Since moving to Spain, all of my students have been speakers of Spanish (although a few have had different home languages, notably Polish and Chinese). When I first arrived, my knowledge of the language was extremely elementary and I faced the same difficulties as I had had with the French and Chinese kids a few years earlier. Over time, my proficiency has improved and, on more than one occasion, I’ve had to remind teenage students that one of the reasons I prefer that they don’t use Spanish in my classroom is precisely because I can understand them; a reminder that on those occasions has caused a few red faces as they realise that I understood what had just been said!
The most interesting aspect of my work these days is the age range of my students and what that means for their motivations.
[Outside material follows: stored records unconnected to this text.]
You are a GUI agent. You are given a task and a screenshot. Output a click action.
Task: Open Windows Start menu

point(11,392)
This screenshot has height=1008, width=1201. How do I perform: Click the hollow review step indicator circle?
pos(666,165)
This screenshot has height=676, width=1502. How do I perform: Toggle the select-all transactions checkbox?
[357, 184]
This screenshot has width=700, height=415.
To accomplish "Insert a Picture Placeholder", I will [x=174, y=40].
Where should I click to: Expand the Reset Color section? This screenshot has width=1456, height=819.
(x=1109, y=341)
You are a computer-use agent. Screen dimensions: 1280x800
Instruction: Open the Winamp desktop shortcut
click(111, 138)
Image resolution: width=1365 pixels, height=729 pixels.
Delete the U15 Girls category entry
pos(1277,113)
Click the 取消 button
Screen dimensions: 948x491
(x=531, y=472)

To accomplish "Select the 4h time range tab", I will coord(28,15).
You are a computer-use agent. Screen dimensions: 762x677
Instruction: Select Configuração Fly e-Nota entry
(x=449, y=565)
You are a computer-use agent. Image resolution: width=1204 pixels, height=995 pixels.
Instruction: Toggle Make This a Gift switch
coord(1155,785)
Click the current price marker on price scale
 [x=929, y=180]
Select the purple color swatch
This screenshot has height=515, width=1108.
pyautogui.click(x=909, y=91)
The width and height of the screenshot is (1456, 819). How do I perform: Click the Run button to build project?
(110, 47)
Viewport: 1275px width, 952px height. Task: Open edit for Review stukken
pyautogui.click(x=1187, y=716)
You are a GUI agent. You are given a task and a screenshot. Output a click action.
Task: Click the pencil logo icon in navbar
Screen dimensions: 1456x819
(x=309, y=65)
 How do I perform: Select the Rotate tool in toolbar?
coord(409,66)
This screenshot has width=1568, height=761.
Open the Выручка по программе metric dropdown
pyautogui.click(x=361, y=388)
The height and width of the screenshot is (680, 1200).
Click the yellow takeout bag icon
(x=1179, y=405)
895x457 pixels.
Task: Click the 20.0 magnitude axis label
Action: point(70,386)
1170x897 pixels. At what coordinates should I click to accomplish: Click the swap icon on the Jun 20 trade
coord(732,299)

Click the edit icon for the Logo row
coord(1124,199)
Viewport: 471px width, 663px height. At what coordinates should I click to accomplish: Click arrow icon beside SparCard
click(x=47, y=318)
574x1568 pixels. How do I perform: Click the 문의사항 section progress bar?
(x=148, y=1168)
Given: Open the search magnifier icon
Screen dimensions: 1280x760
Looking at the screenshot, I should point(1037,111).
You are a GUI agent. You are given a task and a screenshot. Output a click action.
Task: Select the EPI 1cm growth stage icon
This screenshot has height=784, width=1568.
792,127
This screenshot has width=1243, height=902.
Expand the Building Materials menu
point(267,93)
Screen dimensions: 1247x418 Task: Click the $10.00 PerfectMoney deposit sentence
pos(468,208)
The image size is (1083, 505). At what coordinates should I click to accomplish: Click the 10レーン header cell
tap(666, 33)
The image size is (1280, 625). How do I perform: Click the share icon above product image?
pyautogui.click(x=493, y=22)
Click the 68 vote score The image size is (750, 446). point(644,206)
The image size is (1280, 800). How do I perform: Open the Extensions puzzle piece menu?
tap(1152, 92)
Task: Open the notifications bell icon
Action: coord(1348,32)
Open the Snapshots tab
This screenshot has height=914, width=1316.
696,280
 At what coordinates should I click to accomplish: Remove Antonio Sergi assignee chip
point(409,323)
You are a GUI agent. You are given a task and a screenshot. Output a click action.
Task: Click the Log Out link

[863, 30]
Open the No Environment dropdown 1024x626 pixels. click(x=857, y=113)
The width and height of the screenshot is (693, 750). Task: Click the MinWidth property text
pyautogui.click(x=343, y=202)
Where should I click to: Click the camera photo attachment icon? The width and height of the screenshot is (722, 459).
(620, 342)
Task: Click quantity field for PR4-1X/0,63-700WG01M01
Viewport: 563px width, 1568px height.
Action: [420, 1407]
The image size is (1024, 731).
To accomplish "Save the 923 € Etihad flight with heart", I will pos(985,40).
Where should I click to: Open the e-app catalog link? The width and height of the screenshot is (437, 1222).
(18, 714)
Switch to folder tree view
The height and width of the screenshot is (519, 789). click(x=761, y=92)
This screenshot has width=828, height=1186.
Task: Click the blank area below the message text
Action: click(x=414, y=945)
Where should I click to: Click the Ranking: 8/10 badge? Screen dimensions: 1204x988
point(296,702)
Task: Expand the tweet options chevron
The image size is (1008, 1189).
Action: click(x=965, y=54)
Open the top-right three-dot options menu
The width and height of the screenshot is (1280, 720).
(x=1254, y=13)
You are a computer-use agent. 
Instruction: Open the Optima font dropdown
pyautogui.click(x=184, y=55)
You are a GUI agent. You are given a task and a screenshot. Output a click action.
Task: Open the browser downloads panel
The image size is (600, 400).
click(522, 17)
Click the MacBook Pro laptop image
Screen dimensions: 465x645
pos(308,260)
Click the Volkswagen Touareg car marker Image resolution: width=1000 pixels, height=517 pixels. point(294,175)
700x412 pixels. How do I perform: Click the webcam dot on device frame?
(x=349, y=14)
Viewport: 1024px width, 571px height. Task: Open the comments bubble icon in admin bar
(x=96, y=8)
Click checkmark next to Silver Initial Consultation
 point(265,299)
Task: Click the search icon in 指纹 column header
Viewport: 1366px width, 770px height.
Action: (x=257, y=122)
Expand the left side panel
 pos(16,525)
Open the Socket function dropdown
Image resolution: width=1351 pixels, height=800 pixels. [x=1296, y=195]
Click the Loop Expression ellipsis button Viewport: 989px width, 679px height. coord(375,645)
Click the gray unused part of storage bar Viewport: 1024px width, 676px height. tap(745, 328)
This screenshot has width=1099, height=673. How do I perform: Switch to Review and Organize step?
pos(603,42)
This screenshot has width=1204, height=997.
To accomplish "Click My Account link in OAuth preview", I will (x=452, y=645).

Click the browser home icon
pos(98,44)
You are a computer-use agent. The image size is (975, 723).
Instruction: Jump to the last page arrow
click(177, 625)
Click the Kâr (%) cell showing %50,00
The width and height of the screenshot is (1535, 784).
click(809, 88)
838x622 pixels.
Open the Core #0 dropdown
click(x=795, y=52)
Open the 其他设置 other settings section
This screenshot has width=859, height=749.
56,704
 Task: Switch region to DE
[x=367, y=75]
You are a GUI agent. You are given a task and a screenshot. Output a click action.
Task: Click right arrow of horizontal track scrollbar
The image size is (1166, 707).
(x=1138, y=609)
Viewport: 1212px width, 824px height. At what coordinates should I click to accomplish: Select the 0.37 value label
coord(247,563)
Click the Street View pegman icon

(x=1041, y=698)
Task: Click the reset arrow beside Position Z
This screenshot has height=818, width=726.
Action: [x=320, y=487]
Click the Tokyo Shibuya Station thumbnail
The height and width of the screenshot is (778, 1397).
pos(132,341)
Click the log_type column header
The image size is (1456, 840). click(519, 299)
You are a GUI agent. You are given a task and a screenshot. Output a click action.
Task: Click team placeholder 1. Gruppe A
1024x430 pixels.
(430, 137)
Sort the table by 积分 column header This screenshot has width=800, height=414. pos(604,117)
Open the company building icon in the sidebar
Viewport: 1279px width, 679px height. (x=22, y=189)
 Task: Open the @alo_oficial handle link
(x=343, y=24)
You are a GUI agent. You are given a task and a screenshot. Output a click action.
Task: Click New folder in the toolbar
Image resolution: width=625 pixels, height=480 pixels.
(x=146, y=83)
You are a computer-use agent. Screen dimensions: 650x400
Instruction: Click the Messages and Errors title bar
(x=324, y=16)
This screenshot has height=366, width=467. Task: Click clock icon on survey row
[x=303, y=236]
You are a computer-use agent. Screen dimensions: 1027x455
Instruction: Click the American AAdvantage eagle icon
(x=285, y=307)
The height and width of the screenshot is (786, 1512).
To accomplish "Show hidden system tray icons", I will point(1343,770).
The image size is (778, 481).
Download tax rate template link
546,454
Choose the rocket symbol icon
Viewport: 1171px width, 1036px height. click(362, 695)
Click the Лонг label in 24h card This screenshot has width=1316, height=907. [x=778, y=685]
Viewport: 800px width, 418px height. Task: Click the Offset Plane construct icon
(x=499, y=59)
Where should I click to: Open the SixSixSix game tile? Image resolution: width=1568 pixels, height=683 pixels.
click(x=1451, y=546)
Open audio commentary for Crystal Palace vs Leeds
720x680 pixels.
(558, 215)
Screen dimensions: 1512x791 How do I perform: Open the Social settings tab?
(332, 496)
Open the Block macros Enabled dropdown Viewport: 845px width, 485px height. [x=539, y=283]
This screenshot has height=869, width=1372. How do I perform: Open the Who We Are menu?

I trained as a high school teacher, and for the first five years of my career, I worked mostly with 11-16 year olds. My ELT qualification – the CELTA – is designed to train teachers to work with adults. Now I work with students who range widely:
- eight year olds who come to English on Tuesdays and Thursdays before going to football (and who swim on Mondays and Wednesdays) and for whom English academy is an extra-curricular activity
- teens whose parents are determined that they will obtain their B2 before the age of 16 and who may or may not share they parents’ enthusiasm
- teens who are interested in English-language culture, or whose niche interests are better served in the English language and thus who want to have better access to online communities who share their interests
- young adults who simply want a piece of paper that will allow them to graduate or apply for certain jobs and opportunities (I’ve had students tell me plainly ‘I don’t care about speaking English; I just need to pass’)
- adults who use English daily at work and want to feel more confident in their international exchanges
- I taught one adult who actively disliked English, but needed it for work and focussed entirely on the language required for those few exchanges in which he would use it
- adults who just have a passion for the language, have no interest in preparing exams, but want to come and talk in English, read texts (literary and non-fiction), give presentations etc.
I’ve come to value the variety of being on the floor with flashcards at 4pm and then discussing the possible meanings of a line of poetry at 9pm, of teaching Business English in a one-to-one online lesson after doing a lesson of Cambridge exam preparation.
My students come to me to learn, and that is always my focus. However, I love that along the way, I learn too: about them as individuals, aspects of language or culture (sometimes book recommendations or recipes!), and about teaching.